--- GIVEN EXERCISE ---
Put these entries into a numbered list, leaving out any blank lines.

— start —

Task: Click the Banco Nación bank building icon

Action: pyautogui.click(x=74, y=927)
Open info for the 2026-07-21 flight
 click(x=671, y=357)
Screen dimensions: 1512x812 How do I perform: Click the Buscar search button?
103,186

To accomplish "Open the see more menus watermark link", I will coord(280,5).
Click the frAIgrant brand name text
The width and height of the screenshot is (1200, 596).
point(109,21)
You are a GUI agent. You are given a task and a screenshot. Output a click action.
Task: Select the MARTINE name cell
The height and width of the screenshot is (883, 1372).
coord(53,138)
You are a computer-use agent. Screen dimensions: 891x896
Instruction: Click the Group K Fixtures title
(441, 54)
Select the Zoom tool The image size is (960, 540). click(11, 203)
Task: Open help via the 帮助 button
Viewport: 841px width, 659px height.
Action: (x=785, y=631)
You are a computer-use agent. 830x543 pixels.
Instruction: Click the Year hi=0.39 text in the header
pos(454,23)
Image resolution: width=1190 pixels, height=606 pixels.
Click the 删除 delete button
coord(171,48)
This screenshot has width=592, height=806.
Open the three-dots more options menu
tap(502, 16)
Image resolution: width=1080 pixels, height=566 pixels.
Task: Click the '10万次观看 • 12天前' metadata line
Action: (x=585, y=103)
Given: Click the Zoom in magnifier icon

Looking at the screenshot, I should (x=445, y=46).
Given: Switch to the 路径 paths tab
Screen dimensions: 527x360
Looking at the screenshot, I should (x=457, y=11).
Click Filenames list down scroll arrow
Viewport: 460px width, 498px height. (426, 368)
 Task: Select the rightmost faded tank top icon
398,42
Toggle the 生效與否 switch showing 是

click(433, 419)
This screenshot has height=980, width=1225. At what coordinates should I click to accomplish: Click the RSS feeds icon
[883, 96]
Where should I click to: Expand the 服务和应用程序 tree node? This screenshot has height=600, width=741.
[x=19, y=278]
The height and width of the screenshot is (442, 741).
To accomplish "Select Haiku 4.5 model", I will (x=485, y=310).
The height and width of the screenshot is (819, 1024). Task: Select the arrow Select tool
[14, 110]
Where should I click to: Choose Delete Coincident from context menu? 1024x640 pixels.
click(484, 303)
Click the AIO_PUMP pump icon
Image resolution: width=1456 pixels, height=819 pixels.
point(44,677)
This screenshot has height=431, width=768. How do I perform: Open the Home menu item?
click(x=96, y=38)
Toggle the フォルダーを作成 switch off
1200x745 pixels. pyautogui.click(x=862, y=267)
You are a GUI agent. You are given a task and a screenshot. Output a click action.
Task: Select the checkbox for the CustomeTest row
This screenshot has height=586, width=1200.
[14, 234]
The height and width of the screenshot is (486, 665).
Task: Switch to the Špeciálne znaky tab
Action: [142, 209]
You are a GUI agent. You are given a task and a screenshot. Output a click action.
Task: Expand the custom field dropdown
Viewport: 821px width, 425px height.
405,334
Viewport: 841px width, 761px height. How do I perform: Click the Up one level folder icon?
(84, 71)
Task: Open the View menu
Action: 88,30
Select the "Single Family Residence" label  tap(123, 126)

— end —

--- FULL SOLUTION ---
1. Task: Click the Banco Nación bank building icon
2. Action: pyautogui.click(x=74, y=927)
3. Open info for the 2026-07-21 flight
4.  click(x=671, y=357)
5. Screen dimensions: 1512x812 How do I perform: Click the Buscar search button?
6. 103,186
7. To accomplish "Open the see more menus watermark link", I will coord(280,5).
8. Click the frAIgrant brand name text
9. The width and height of the screenshot is (1200, 596).
10. point(109,21)
11. You are a GUI agent. You are given a task and a screenshot. Output a click action.
12. Task: Select the MARTINE name cell
13. The height and width of the screenshot is (883, 1372).
14. coord(53,138)
15. You are a computer-use agent. Screen dimensions: 891x896
16. Instruction: Click the Group K Fixtures title
17. (441, 54)
18. Select the Zoom tool The image size is (960, 540). click(11, 203)
19. Task: Open help via the 帮助 button
20. Viewport: 841px width, 659px height.
21. Action: (x=785, y=631)
22. You are a computer-use agent. 830x543 pixels.
23. Instruction: Click the Year hi=0.39 text in the header
24. pos(454,23)
25. Image resolution: width=1190 pixels, height=606 pixels.
26. Click the 删除 delete button
27. coord(171,48)
28. This screenshot has width=592, height=806.
29. Open the three-dots more options menu
30. tap(502, 16)
31. Image resolution: width=1080 pixels, height=566 pixels.
32. Task: Click the '10万次观看 • 12天前' metadata line
33. Action: (x=585, y=103)
34. Given: Click the Zoom in magnifier icon
35. Looking at the screenshot, I should (x=445, y=46).
36. Given: Switch to the 路径 paths tab
37. Screen dimensions: 527x360
38. Looking at the screenshot, I should (x=457, y=11).
39. Click Filenames list down scroll arrow
40. Viewport: 460px width, 498px height. (426, 368)
41.  Task: Select the rightmost faded tank top icon
42. 398,42
43. Toggle the 生效與否 switch showing 是
44. click(433, 419)
45. This screenshot has height=980, width=1225. At what coordinates should I click to accomplish: Click the RSS feeds icon
46. [883, 96]
47. Where should I click to: Expand the 服务和应用程序 tree node? This screenshot has height=600, width=741.
48. [x=19, y=278]
49. The height and width of the screenshot is (442, 741).
50. To accomplish "Select Haiku 4.5 model", I will (x=485, y=310).
51. The height and width of the screenshot is (819, 1024). Task: Select the arrow Select tool
52. [14, 110]
53. Where should I click to: Choose Delete Coincident from context menu? 1024x640 pixels.
54. click(484, 303)
55. Click the AIO_PUMP pump icon
56. Image resolution: width=1456 pixels, height=819 pixels.
57. point(44,677)
58. This screenshot has height=431, width=768. How do I perform: Open the Home menu item?
59. click(x=96, y=38)
60. Toggle the フォルダーを作成 switch off
61. 1200x745 pixels. pyautogui.click(x=862, y=267)
62. You are a GUI agent. You are given a task and a screenshot. Output a click action.
63. Task: Select the checkbox for the CustomeTest row
64. This screenshot has height=586, width=1200.
65. [14, 234]
66. The height and width of the screenshot is (486, 665).
67. Task: Switch to the Špeciálne znaky tab
68. Action: [142, 209]
69. You are a GUI agent. You are given a task and a screenshot. Output a click action.
70. Task: Expand the custom field dropdown
71. Viewport: 821px width, 425px height.
72. 405,334
73. Viewport: 841px width, 761px height. How do I perform: Click the Up one level folder icon?
74. (84, 71)
75. Task: Open the View menu
76. Action: 88,30
77. Select the "Single Family Residence" label  tap(123, 126)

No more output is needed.